Committed to the First Amendment

In dismissing a complaint against WGR(AM) Buffalo, N.Y., the FCC once again has demonstrated how inconsistent, and thus indefensible, its indecency-enforcement policy is. Indecency calls are in the eye of the beholder and change with the political winds. These winds appeared to be blowing from Wonderland.

The FCC has ruled that piss on
in reference to promoting urinal guards with NHL
emblazoned on them and inviting listeners to vote for the player they would most like to urinate on were simply a variant of pissed off, and thus not excretory, and thus not indecent. Sawed-off little prick
also passed muster because, the enforcement bureau said, "the word prick
was not used to 'describe or depict' a sexual activity or organ but was instead used as a vulgar insult."

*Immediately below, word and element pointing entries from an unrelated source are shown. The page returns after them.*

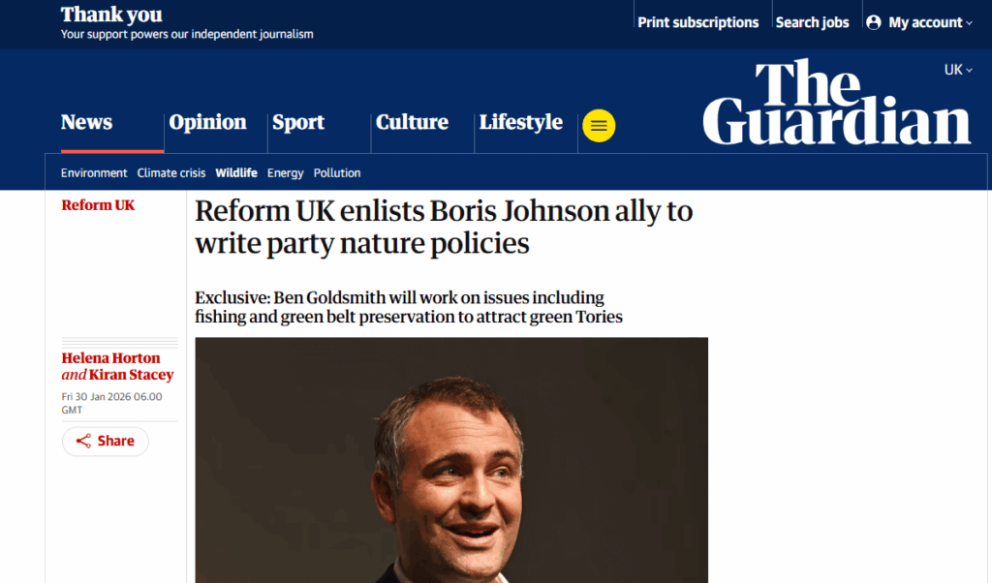Go to The Guardian homepage logo

tap(836, 103)
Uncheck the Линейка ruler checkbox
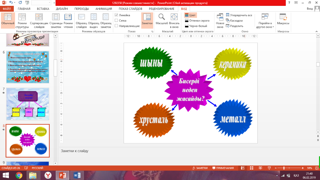 (116, 15)
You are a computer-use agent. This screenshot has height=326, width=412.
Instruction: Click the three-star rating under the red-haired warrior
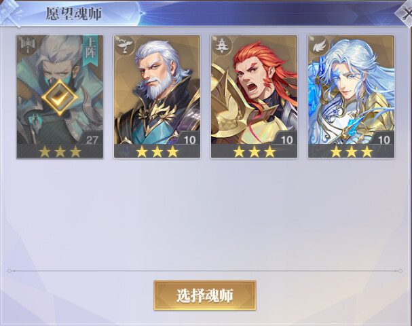pyautogui.click(x=255, y=151)
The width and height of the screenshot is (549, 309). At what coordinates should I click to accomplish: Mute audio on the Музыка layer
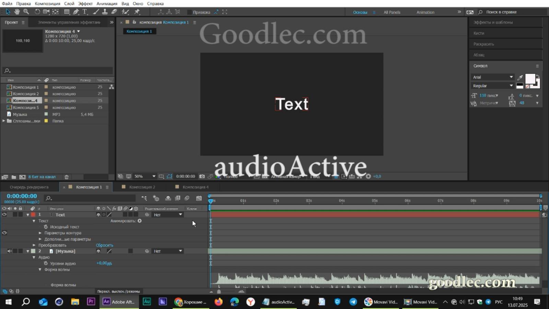coord(9,251)
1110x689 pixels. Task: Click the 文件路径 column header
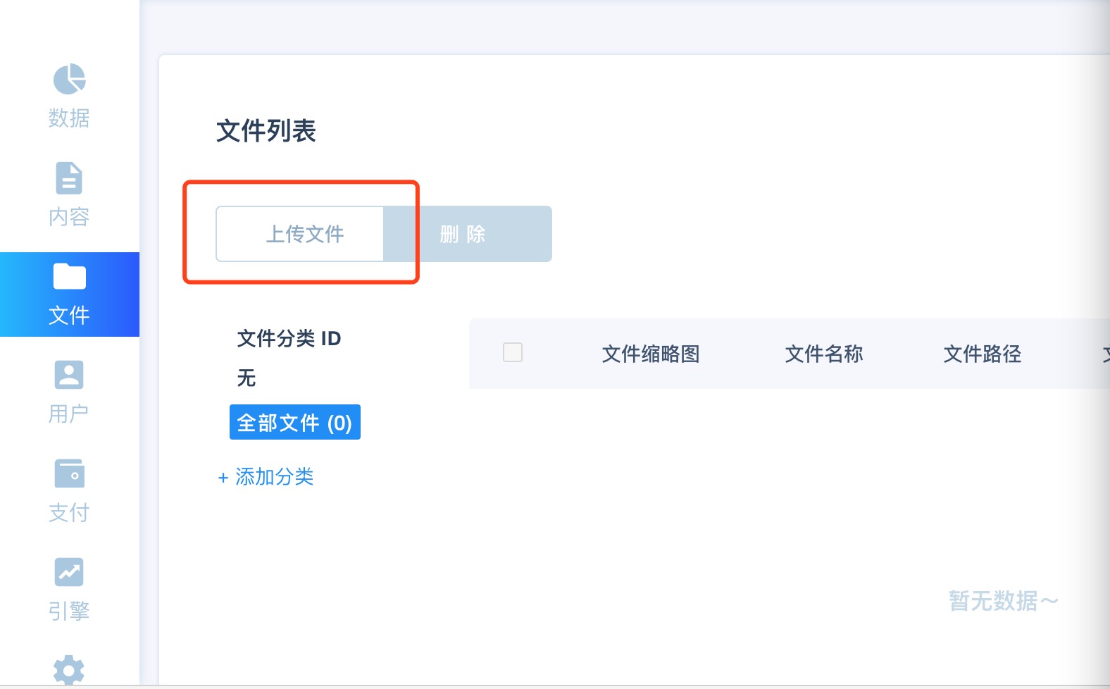(982, 354)
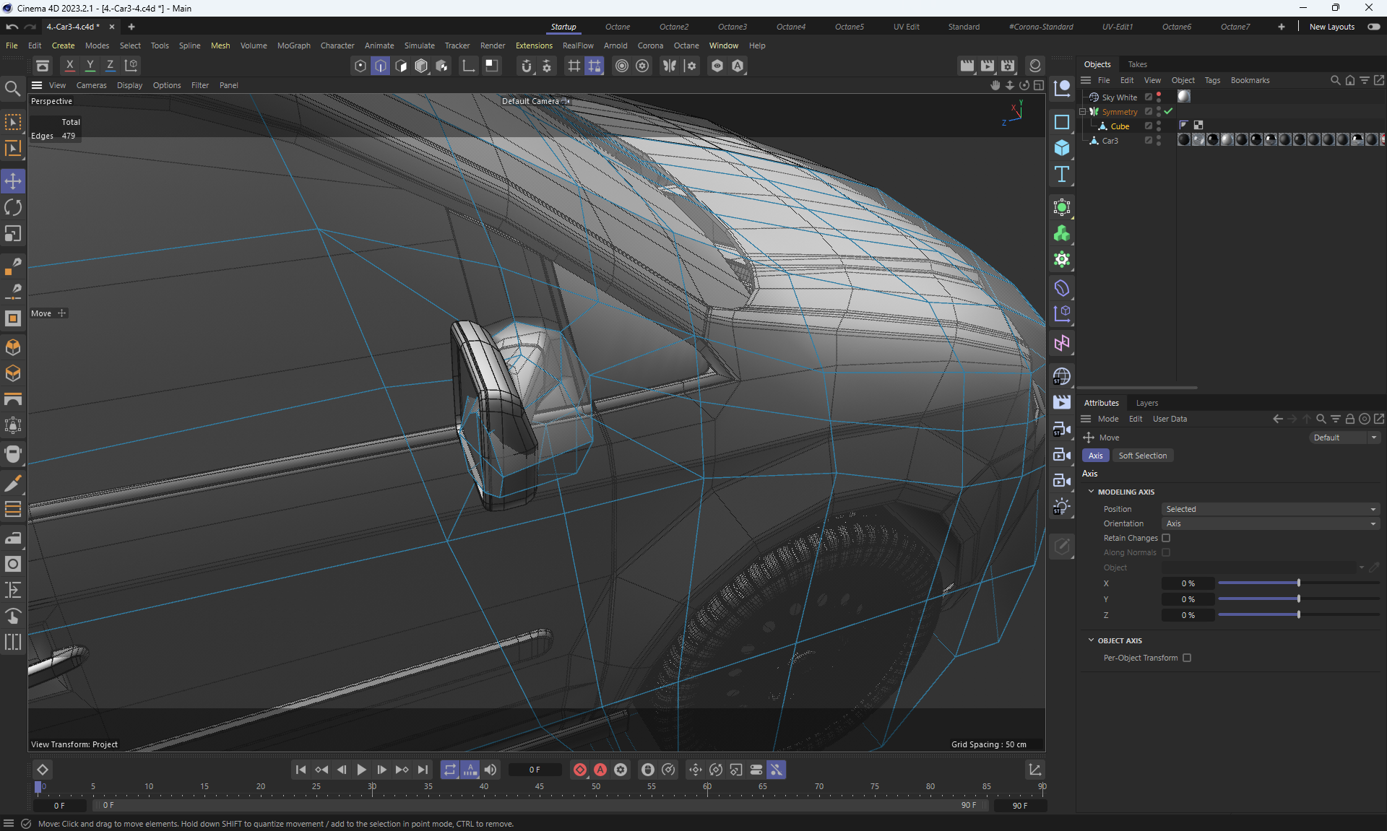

Applying that standard, you can say any of the seven dirty words as long as you are using them angrily and not descriptively. But hasn't George Carlin's M-word always been an epithet rather than an accusation of incest?

So, if you say, he is pissed, no problem. Even if you used pissed on
as an excretory variant of pissed off
(angry), you're still OK. But say pissed on
and mean it literally, and it's forfeiture time. Of course, you don't have to say the word at all, as the FCC has pointed out in past indecency rulings: "Innuendo may be patently offensive within the meaning of our indecency definition if it is understandable and clearly capable of a specific sexual or excretory meaning, which, in context, is inescapable."

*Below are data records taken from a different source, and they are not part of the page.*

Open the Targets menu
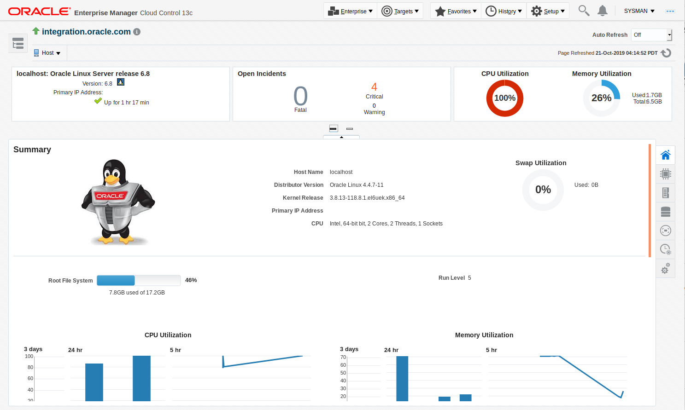 400,11
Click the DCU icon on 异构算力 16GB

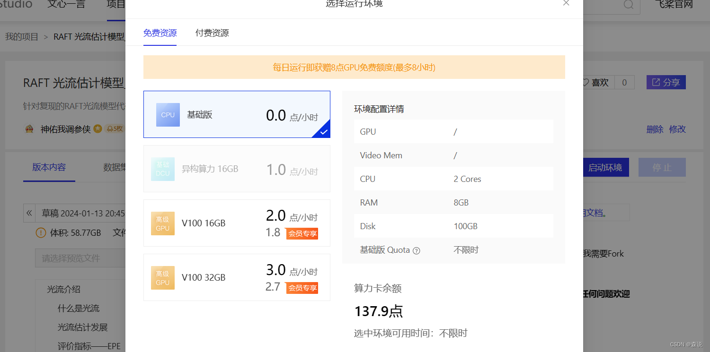click(163, 169)
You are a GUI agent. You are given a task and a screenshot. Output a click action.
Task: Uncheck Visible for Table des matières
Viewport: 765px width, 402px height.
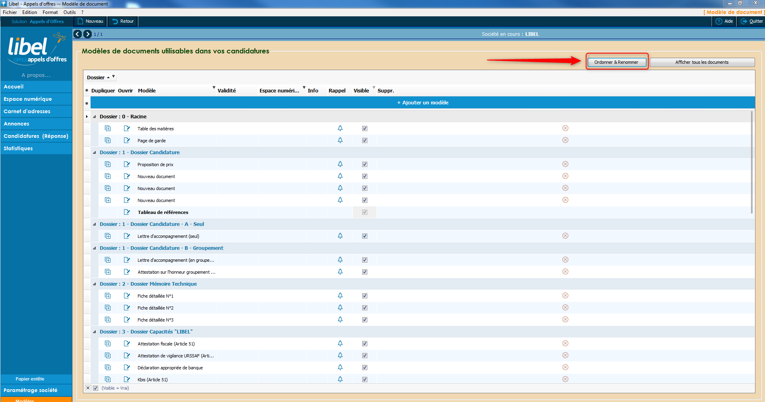point(365,128)
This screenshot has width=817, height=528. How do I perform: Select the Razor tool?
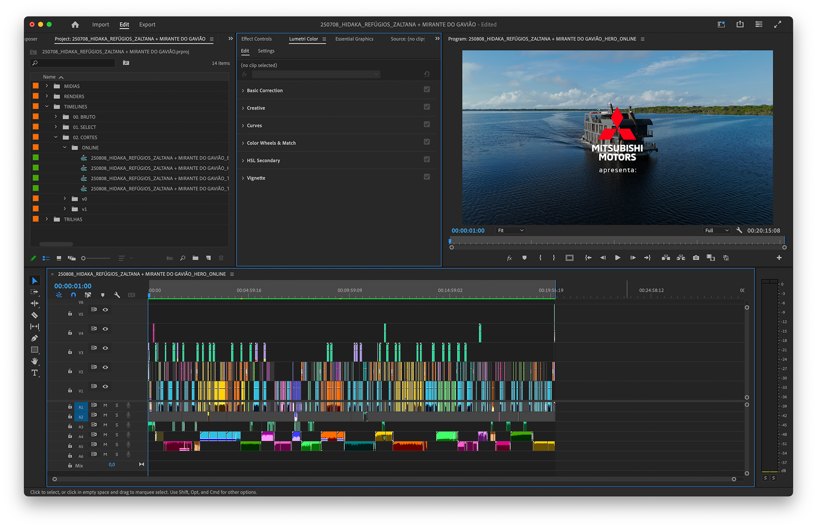(34, 315)
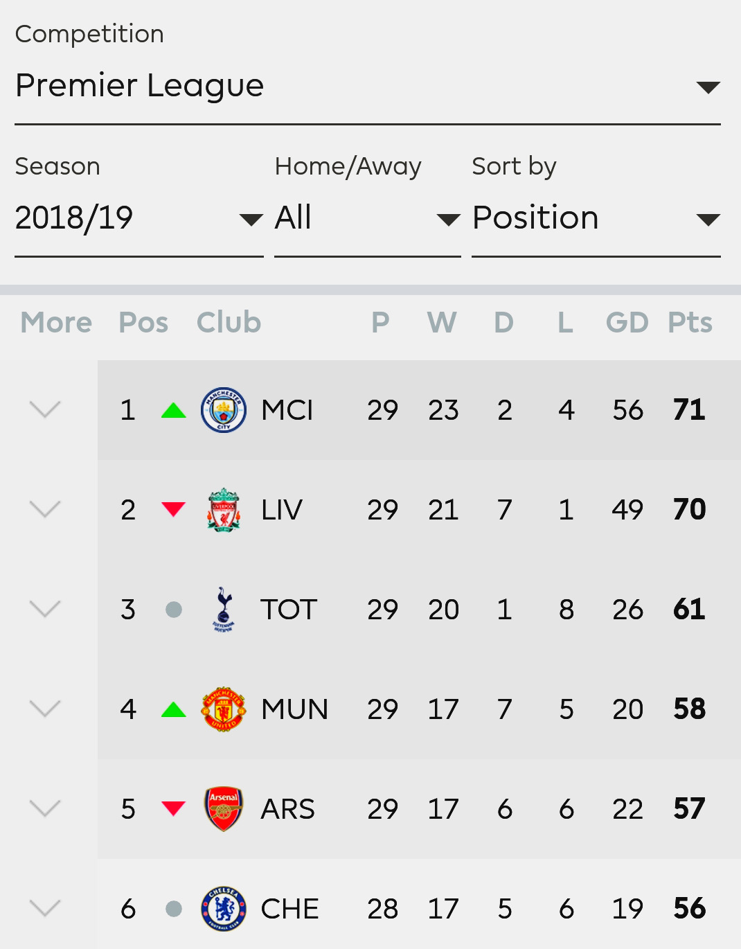This screenshot has width=741, height=949.
Task: Click the Manchester City club crest
Action: [x=223, y=410]
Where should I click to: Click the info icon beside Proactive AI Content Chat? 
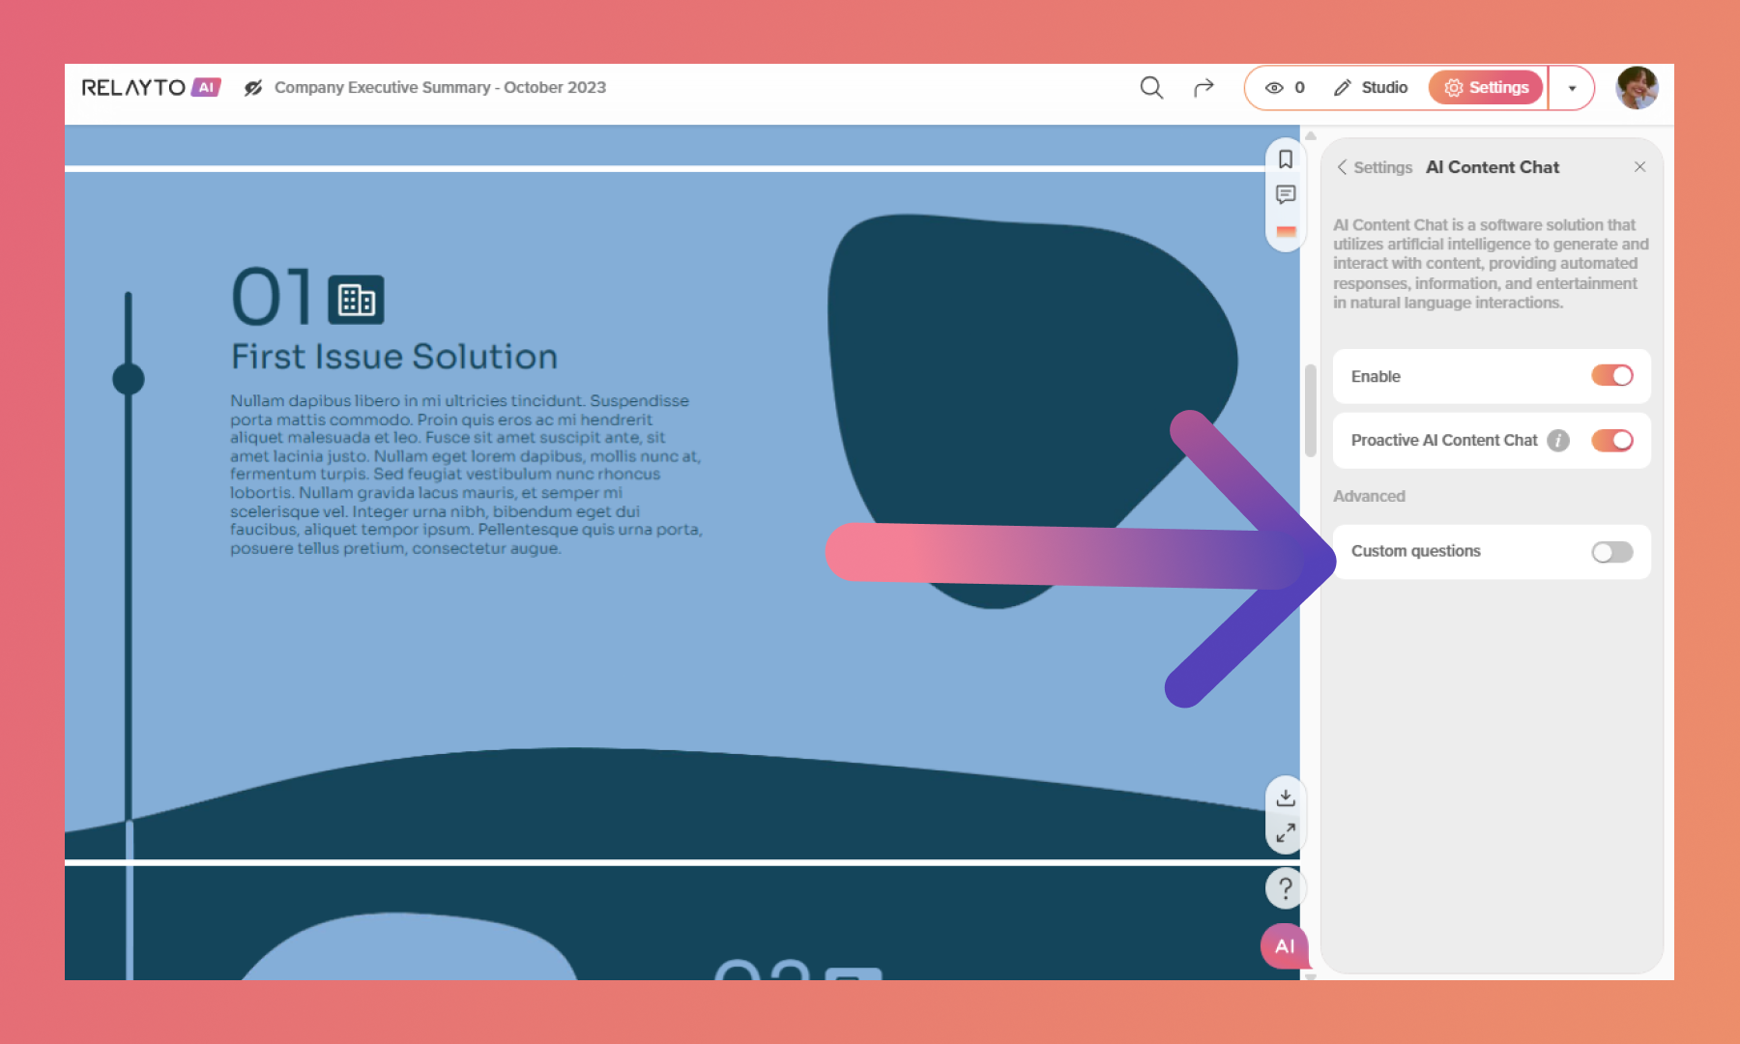(1557, 441)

Confused? Who wouldn't be? It begins to sound like a Carlin routine itself. For most of our readers, however, it is serious business. In effect, the FCC's doctrine appears to be: "If you say it but don't mean it (piss on, but really mean pissed off), it's OK, but if you mean it and don't say it explicitly, you're in trouble. (Let's pork, for instance, "is a lewd, inescapable reference to sexual intercourse," the FCC told WQAM[AM] Miami in 2000 in fining the station for a song parody.)

So you can be "vulgar" for the sake of being angry, while "vulgarity" for the sake of art or social change (think Sarah Jones's "Your Revolution"), can be indecent. What if a groundswell of listeners rose up en masse to defend "Revolution"? Doesn't matter. "Neither the statute nor our case law permits a broadcaster to air indecent material merely because it is popular," the commission told KBOO-FM, Portland, Ore., which was fined for playing the song. But what does that say about community standards?

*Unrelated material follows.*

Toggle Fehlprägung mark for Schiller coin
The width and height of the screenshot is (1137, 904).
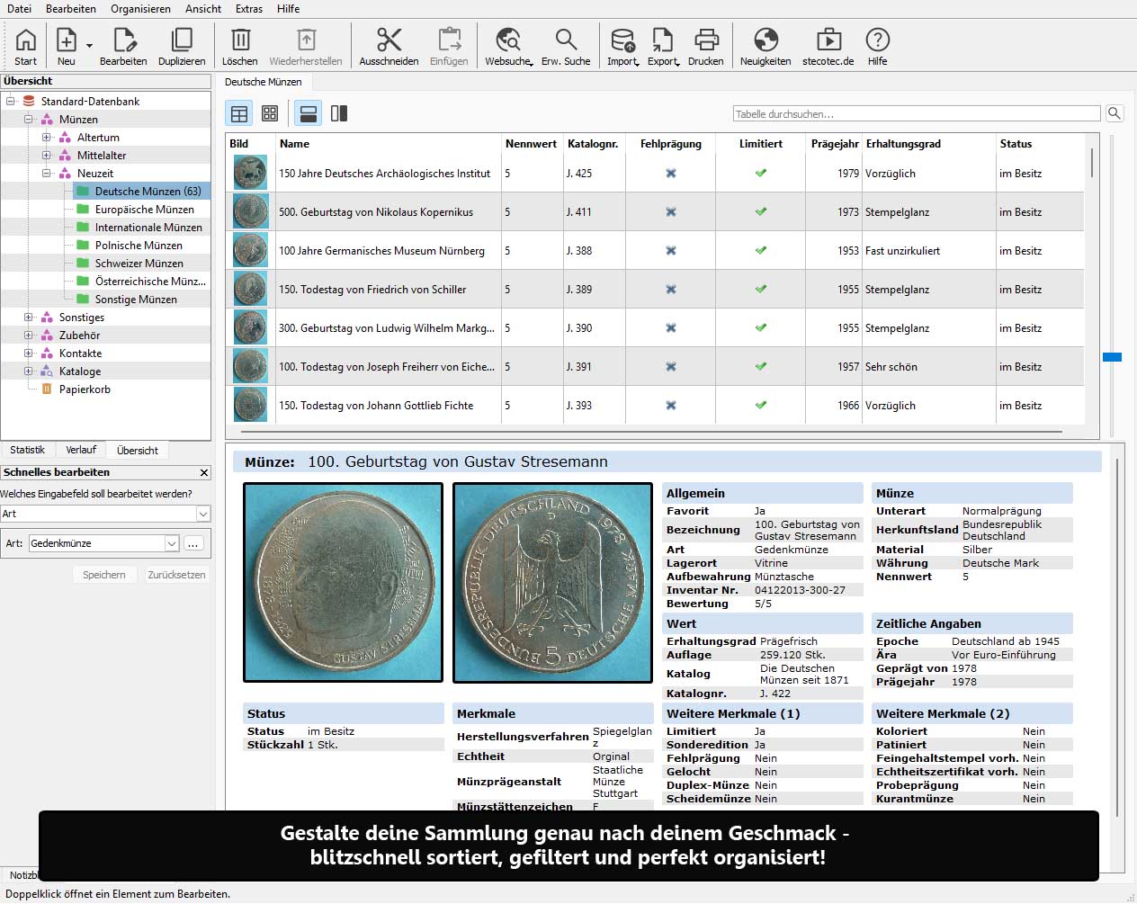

The FCC's indecency standard is a joke, but one nobody gets to laugh at since its capriciousness makes it a threat to every broadcaster. The head of the enforcement bureau signed off on this decision. It should have been the commissioners, since every indecency case is precedent for what the industry can and can't say or show. In this case, though, it might as well have been The Mad Hatter or March Hare.